(Given records Opens)

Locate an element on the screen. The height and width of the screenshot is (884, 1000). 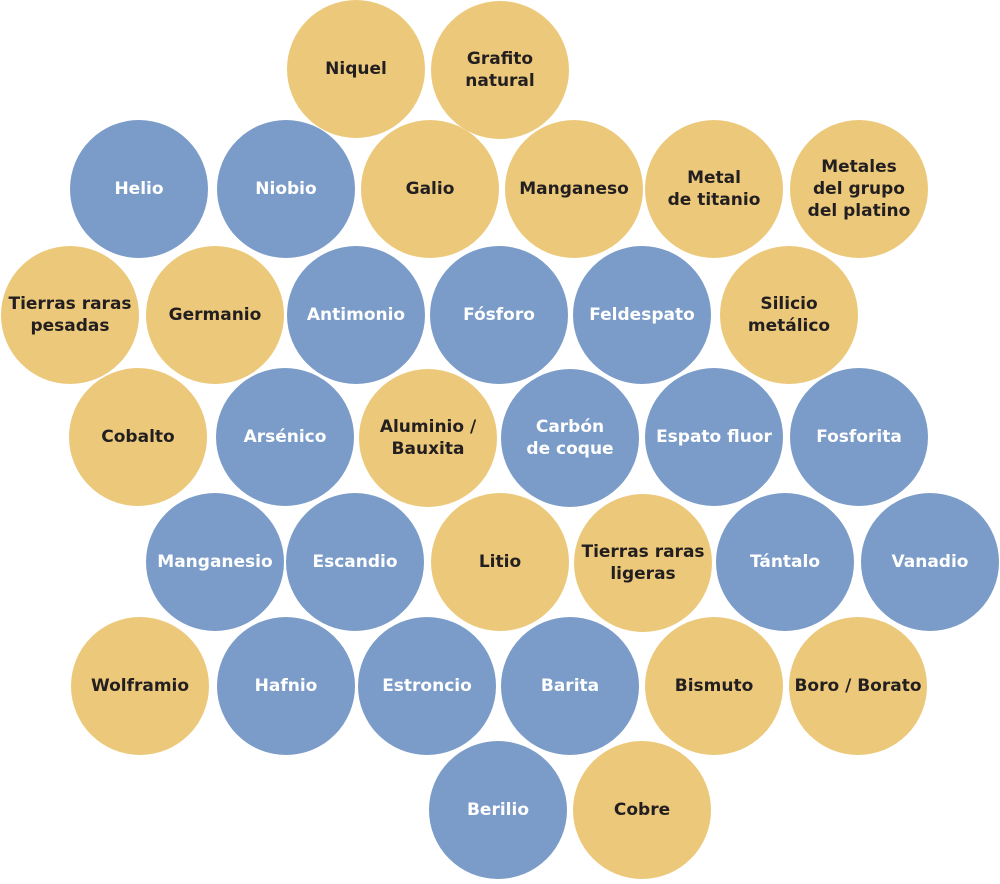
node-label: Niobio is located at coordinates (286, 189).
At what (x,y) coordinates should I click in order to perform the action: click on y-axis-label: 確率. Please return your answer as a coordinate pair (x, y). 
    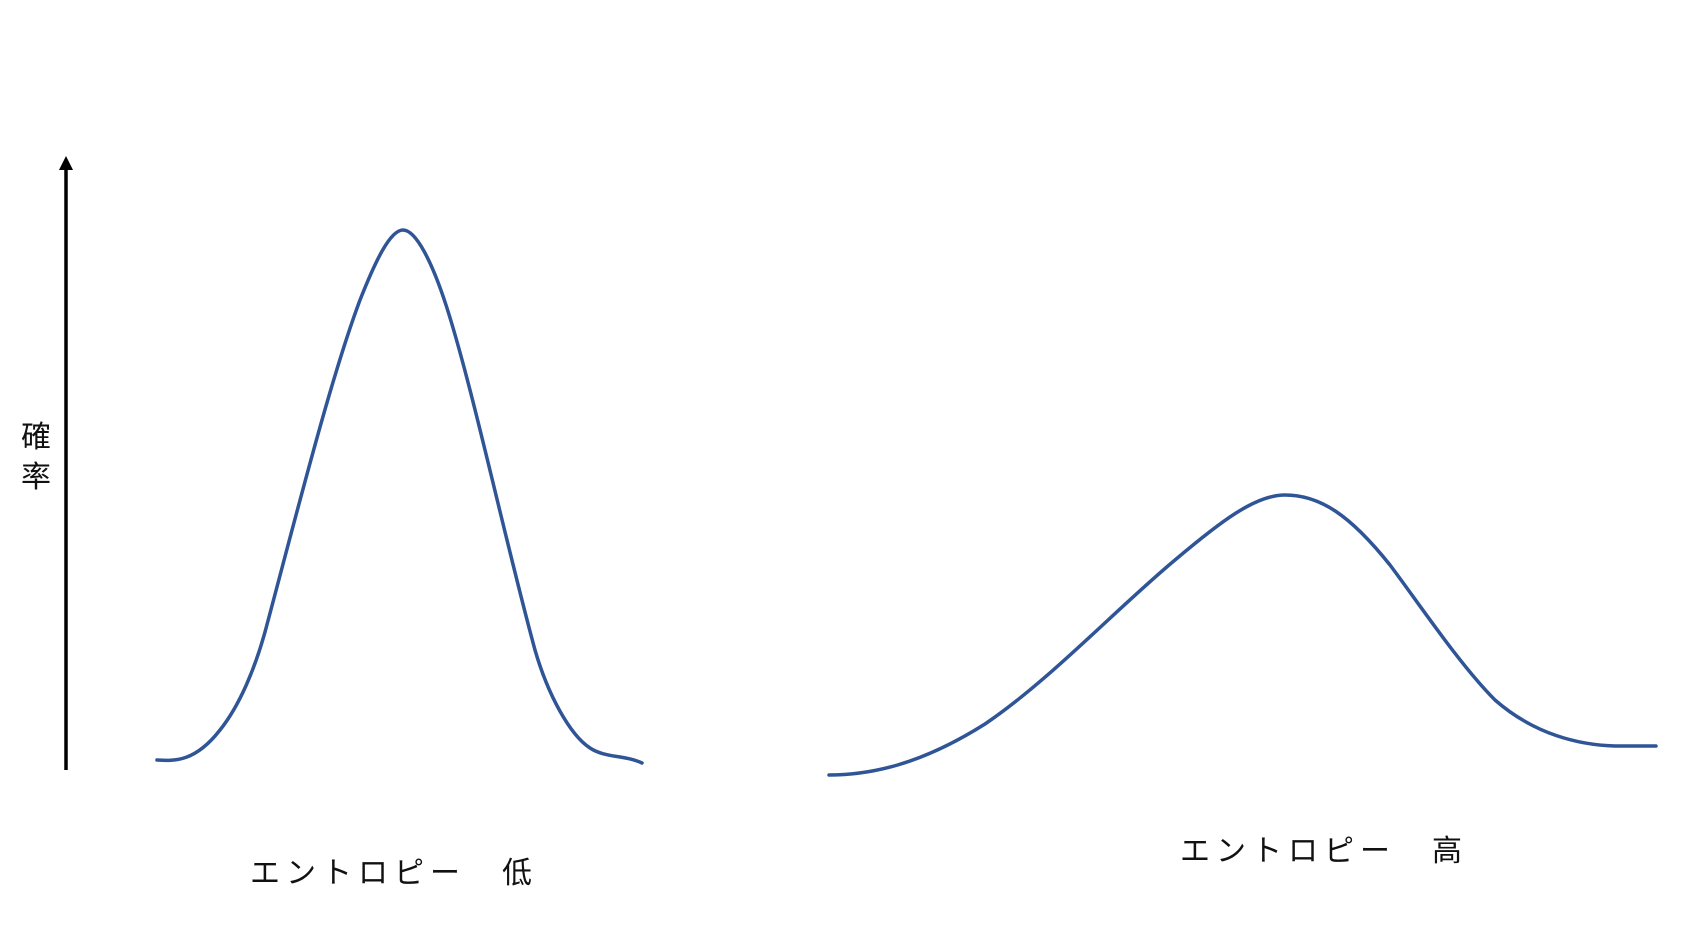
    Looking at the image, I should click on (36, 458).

(Given records Closes)
(Given records Opens)

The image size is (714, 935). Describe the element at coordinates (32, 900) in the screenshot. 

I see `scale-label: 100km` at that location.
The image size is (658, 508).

(Given records Closes)
(Given records Opens)

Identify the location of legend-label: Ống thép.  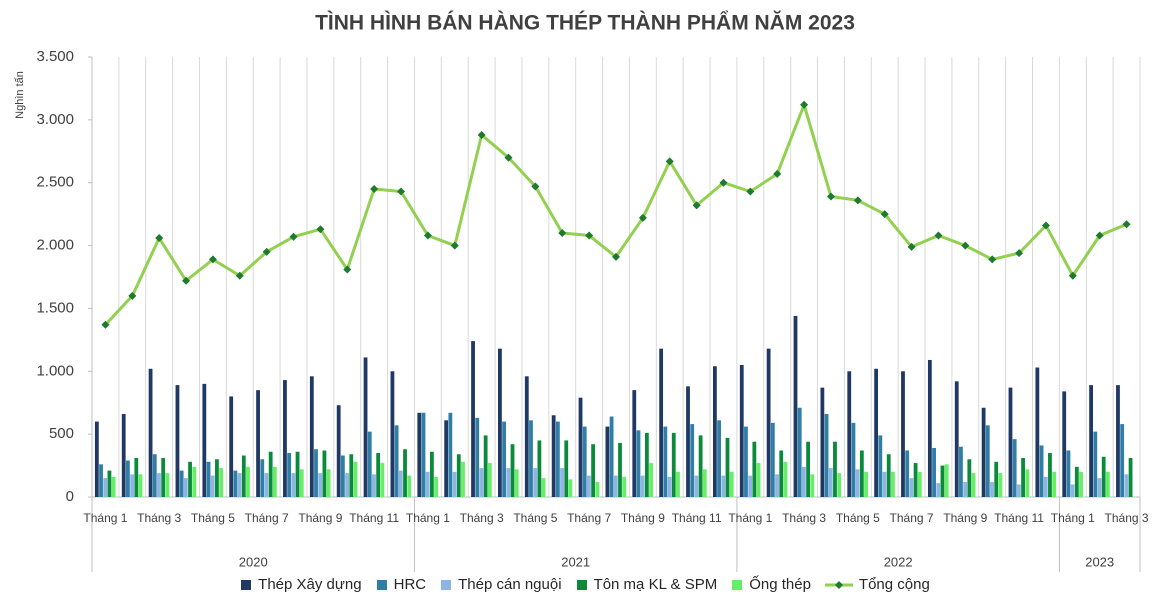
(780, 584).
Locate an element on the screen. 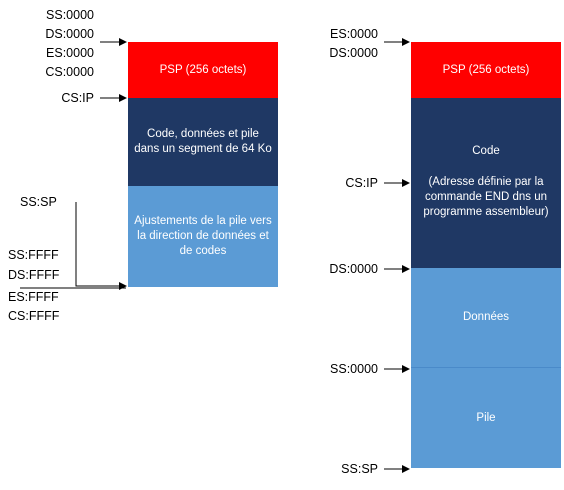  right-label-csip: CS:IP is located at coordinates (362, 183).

(Given records Closes)

[Problem to solve]
Extract the rows starting with the line that contains "Locate an element on the screen. The" and going on through the line that contains "Looking at the", and reproduce them word for word, leaving out the pictures.

[Solution to this problem]
Locate an element on the screen. The height and width of the screenshot is (884, 1000). 
node-label: Niobio is located at coordinates (286, 189).
At what (x,y) coordinates should I click in order to perform the action: click on y-axis-label: 確率. Please return your answer as a coordinate pair (x, y). 
    Looking at the image, I should click on (36, 458).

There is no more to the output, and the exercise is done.